Not to pass the buck, but the problem has more to do with physics than with math. For one thing, the Planck scale where all this trouble starts is not a mathematical concept at all. It’s a physical scale of length, mass, and time. Even the fact that classical geometry breaks down at the Planck scale doesn’t mean there’s anything wrong with the math per se. The techniques of differential calculus that underlie Riemannian geometry, which in turn provides the basis for general relativity, do not suddenly stop working at a critical length scale. Differential geometry is designed by its very premise to operate on infinitesimally small lengths that can get as close to zero as you want. “There’s no reason that extrapolating general relativity to the smallest distance scales would be a problem from a mathematics standpoint,” says David Morrison, a mathematician at the University of California, Santa Barbara. “There’s no real problem from a physics standpoint, either, except that we know it’s wrong.”3

In general relativity, the metric or length function tells you the curvature at every point. At very small length scales, the metric coefficients fluctuate wildly, which means that lengths and curvature will fluctuate wildly as well. The geometry, in other words, would be undergoing shifts so violent it hardly makes sense to call it geometry. It would be like a rail system where the tracks shrink, lengthen, and curve at will—a system that would never deliver you to the right destination and, even worse, would get you there at the wrong time. That’s no way to run a railroad, as they say, and it’s no way to do geometry, either.

As with many problems we’ve grappled with in this book, this geometric weirdness springs from the fundamental incompatibility of quantum mechanics and general relativity. Quantum geometry might be thought of as the language of quantum gravity—the mathematical formalism needed to fix the compatibility problem—whatever that theory turns out to be. There’s another way to consider this problem, which also happens to be the way that many physicists think about this: Geometry, as it appears in physics, might be a phenomenon that’s “emergent” rather than fundamental. If this view is correct, it might explain why traditional geometric descriptions of the world appear to falter at the realm of the very small and the very energetic.
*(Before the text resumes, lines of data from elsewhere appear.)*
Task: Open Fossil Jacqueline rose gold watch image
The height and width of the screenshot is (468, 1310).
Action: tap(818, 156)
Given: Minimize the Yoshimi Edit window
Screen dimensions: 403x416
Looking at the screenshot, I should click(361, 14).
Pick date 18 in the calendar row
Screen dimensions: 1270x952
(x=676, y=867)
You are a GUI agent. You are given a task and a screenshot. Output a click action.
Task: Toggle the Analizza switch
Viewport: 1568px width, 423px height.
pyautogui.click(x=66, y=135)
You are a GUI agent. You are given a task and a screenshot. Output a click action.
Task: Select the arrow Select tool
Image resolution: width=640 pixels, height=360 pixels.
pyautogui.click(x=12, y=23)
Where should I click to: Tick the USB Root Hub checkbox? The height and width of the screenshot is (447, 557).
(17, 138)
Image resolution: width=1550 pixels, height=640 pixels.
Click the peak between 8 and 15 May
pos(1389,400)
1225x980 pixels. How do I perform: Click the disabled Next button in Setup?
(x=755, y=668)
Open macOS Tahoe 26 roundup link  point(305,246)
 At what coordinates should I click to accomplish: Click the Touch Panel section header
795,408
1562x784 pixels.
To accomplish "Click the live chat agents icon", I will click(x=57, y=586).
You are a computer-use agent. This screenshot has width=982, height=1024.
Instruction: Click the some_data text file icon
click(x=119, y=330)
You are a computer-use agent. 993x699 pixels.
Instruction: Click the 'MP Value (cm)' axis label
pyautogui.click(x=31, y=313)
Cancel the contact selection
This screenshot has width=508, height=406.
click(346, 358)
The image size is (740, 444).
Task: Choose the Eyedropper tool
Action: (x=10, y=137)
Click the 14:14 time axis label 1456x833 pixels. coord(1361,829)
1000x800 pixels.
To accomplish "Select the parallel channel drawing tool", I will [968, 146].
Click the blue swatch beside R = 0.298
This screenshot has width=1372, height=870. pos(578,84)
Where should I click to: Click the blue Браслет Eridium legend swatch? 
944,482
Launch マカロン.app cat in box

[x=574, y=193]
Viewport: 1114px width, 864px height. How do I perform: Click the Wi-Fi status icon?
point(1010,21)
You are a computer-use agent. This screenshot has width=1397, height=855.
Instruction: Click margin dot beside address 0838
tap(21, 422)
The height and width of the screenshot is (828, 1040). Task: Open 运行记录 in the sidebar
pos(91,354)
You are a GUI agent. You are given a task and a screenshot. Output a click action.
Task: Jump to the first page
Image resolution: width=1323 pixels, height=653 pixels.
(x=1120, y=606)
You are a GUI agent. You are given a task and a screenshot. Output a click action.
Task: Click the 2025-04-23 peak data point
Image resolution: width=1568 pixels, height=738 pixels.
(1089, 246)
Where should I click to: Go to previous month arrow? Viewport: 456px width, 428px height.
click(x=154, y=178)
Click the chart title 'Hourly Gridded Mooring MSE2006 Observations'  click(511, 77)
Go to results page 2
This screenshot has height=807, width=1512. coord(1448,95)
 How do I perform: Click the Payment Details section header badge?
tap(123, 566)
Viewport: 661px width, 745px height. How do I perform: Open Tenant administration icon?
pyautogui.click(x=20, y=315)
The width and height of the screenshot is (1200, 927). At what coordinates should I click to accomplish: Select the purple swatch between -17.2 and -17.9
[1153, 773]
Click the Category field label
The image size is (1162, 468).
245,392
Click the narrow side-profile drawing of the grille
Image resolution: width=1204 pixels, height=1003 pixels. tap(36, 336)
Emergence can be seen, for instance, in the lake or pond we discussed earlier in this chapter. If you look at a sizable body of water, it makes sense to think of the water as a fluid that can flow and form waves—as something that has bulk properties like viscosity, temperature, and thermal gradients. But if you were to examine a tiny droplet of water under an extremely powerful microscope, it would not look anything like a fluid. Water, as everyone knows, is made out of molecules that on a small scale behave more like billiard balls than a fluid. “You cannot look at waves on the surface of a lake and, from that, deduce anything about the molecular structure or molecular dynamics of H2O,” explains MIT physicist Allan Adams. “That’s because the fluid description is not the most fundamental way of thinking about water. On the other hand, if you know where all the molecules are and how they’re moving, you can in principle deduce everything about the body of water and its surface features. The microscopic description, in other words, contains the macroscopic information.”4 That’s why we consider the microscopic description to be more fundamental, and the macroscopic properties emerge from it.

So what does this have to do with geometry? We’ve learned through general relativity that gravity is a consequence of the curvature of spacetime, but as we’ve seen, this long-distance (low-energy) description of gravity—what we’re now calling classical geometry—breaks down at the Planck scale. From this, a number of physicists have concluded that our current theory of gravity, Einstein’s theory, is merely a low-energy approximation of what’s really going on. Just as waves on the surface of a lake emerge from underlying molecular processes we cannot see, these scholars believe that gravity and its equivalent formulation as geometry also emerge from underlying, ultramicroscopic processes that we assume must be there, even if we don’t know exactly what they are. That is what people mean when they say gravity or geometry is “emergent” from the sought-after Planck scale description of quantum geometry and quantum gravity.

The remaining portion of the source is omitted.